Clojure Evaluation - Digital Magpie

I’ve been loking at the early-access version of Manning’s forthcoming Clojure in Action book as well as some of the criticism of it. One of the complaints is that the current drafts describe macros as a run-time concept and that this is wrong. The confusion arises from the fact that Clojure (and Lisps in general) don’t follow the same path from source to execution as a more conventional programming languages like C and Java. I’ll compare four different languages to see how they differ: C, Java, a traditional Lisp compiler, and Clojure.

C Like Languages

This is what most people are used to, the traditional compiled language. Here, source code is read in and then parsed (this is normally broken out into multiple stages, e.g. a separate lexing stage, but for our purposes we can gloss over these details). The parser emits some form of intermediate representation, usually an abstract syntax tree (AST), this is then used by the compiler to generate executable code.

Again, this potentially glosses over some details: optimizers can world on the intermediate representation for example, or the compiler could require a separate linking stage to generate an executable. For our purposes though this is sufficient: we go from source to AST to executable. Also, it could be argued that the C pre-processor operates on the source code before the parser sees it, but in practice the C macros system is so primitive it doesn’t really warrant being called out as a separate stage.

Java Like Languages

The Java like languages differ from C in that they run on top of a virtual machine rather than being executed directly by the OS; as a reult their compiler emits ‘bytecode’ rather than a finished executable. This bytecode is then executed by the virtual machine. In all modern desktop and server virtual machines this is means just in time compiling the bytecode down to native machine code.

Traditional Lisps

The Lisp view of things is a little different; it’s more complicated but also more powerful. The first thing to note is that Lisp code is already basically in the form of an AST - there is no (or not much) syntax getting in the way. Next, there are 2 types of macros which are applied to Lisp code: macros and reader macros. I’ll duscuss them in the opposite order to the way they are applied…

The standard type of Lisp macros are what most people rave about when extolling the virtues of the language: these are chunks of code that are executed after the source has been loaded into an AST (remember, Lisp source code is basically in this form already, so this just involves moving from a textual representation to something that the Lisp runtime can work with). If a node in the AST is a macro then it is evaluated as the code is loaded and the result of the evaluation is used to replace the macro node in the AST.

Stop and think about that for a minute - this happens before the code is evaluated by the regular Lisp runtime, but yet at this point you already have access to the full Lisp programming language. All of this means that you can do some pretty cool tricks: how about writing your own control constructs? Writing a DSL compiler? Logging constructs that have zero runtime overhead when not used (but that can be switched on and off by users of the program, unlike #define DEBUG 0 in C)?

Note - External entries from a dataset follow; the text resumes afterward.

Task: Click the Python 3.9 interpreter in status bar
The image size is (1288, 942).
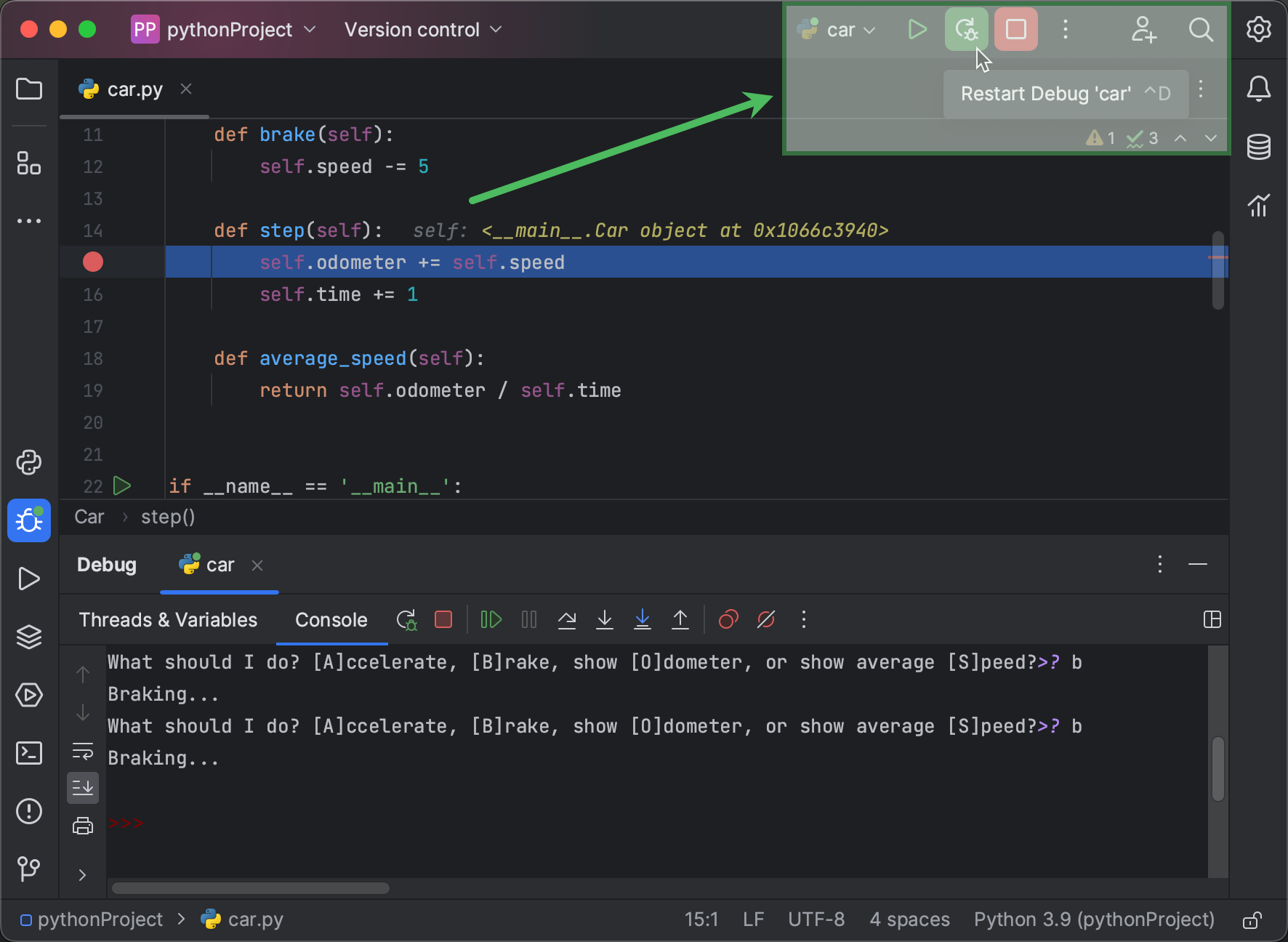Action: pos(1094,920)
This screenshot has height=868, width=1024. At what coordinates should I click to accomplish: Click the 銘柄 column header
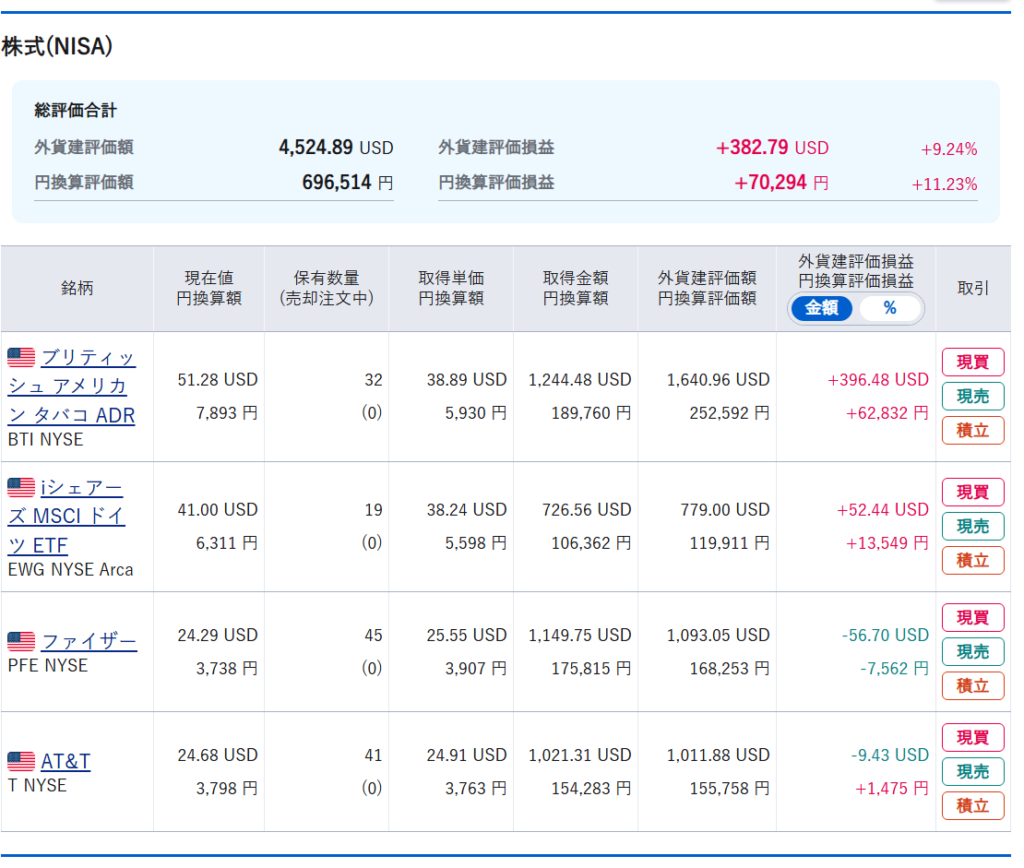[x=77, y=288]
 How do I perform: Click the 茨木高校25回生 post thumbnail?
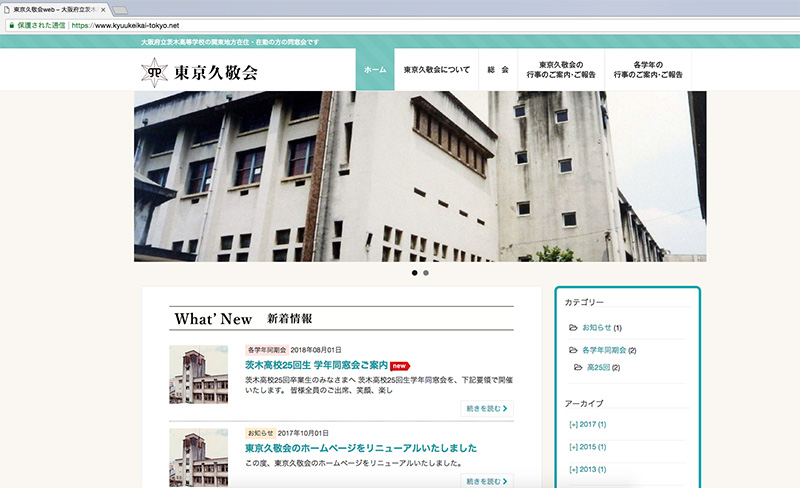coord(198,375)
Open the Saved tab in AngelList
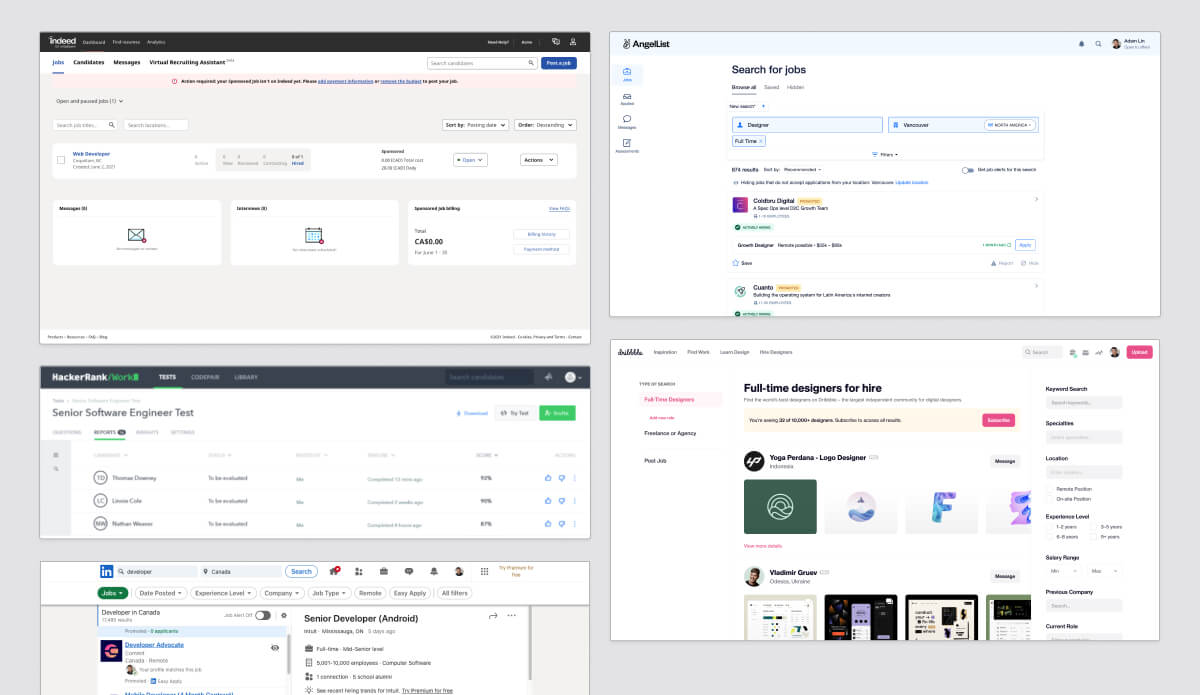This screenshot has width=1200, height=695. tap(771, 88)
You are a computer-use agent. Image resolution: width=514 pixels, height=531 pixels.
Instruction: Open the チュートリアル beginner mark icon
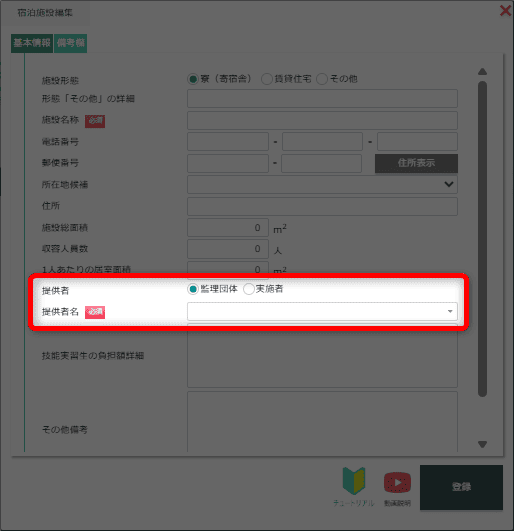[354, 481]
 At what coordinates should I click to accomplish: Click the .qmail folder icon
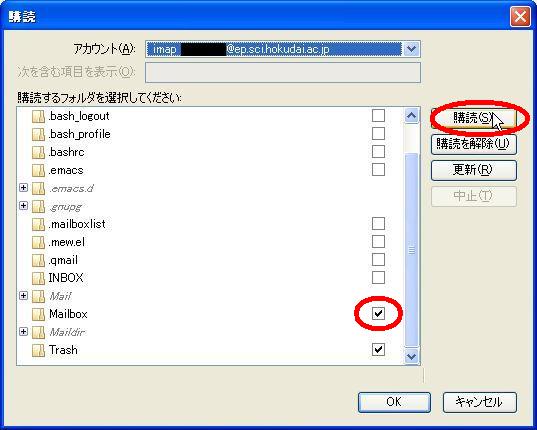(38, 260)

The second, and much less common, type of macro is the reader macro. Reader macros operate on the character stream as it is read in, before the AST is constructed. Basically, when the reader sees a specific character (usually #) it then looks at the next character and uses that as a key into a table of functions (the read table) that tell it how to handle future input. Using reader macros it’s possible to create DSLs that don’t use s-expression syntax (s-expressions are the paren enclosed lists that Lisp is (in)famous for); or do something as simple as allowing the use of brackets to write quoted lists without needing an explicit quote (i.e. writing [1 2 3] instead of '(1 2 3)).

Only once all of this has finished is a traditional lisp ready to let it’s compiler go to work turning the (now macro-free) AST into executable code.

Clojure

Clojure is very similar to the traditional Lisp model, with two main differences. The first difference is the fact that, like Java, the output is bytecode which is then loaded and executed by a standard Java virtual machine.

The second difference is that while Clojure does have reader macros, the read table isn’t exposed to user programs; that is, while it operates in the same way as a traditional Lisp there is no way for user code to alter the behaviour of the reader. This is probably good thing as Clojure includes a relatively large number of predefined reader macros including a literal syntax for lists, sets, and maps, as well as lambda-expressions (anonymous functions) and metadata.

Summary

C and Java like languages have a huge amount of syntax baked in, but don’r provide any way to modify this or to manipulate the program before it is compiled. Lisp has almost no syntax but provides a mechanism for users to add their own, and provides a mechanism to manipulate programs before they are compiled.

Clojure has some syntax (more than other Lisps, but way less than C/Java/&c.) and provides the same mechanism for program manipulation as other Lisps. The OmniGraffle file for the images in this post is available here if anybody is interested.

Update: this post is intended to compare traditional C-style languages with Lisps, it doesn’t cover, for examples, so-called scripting languages such as Perl, Python, and Ruby.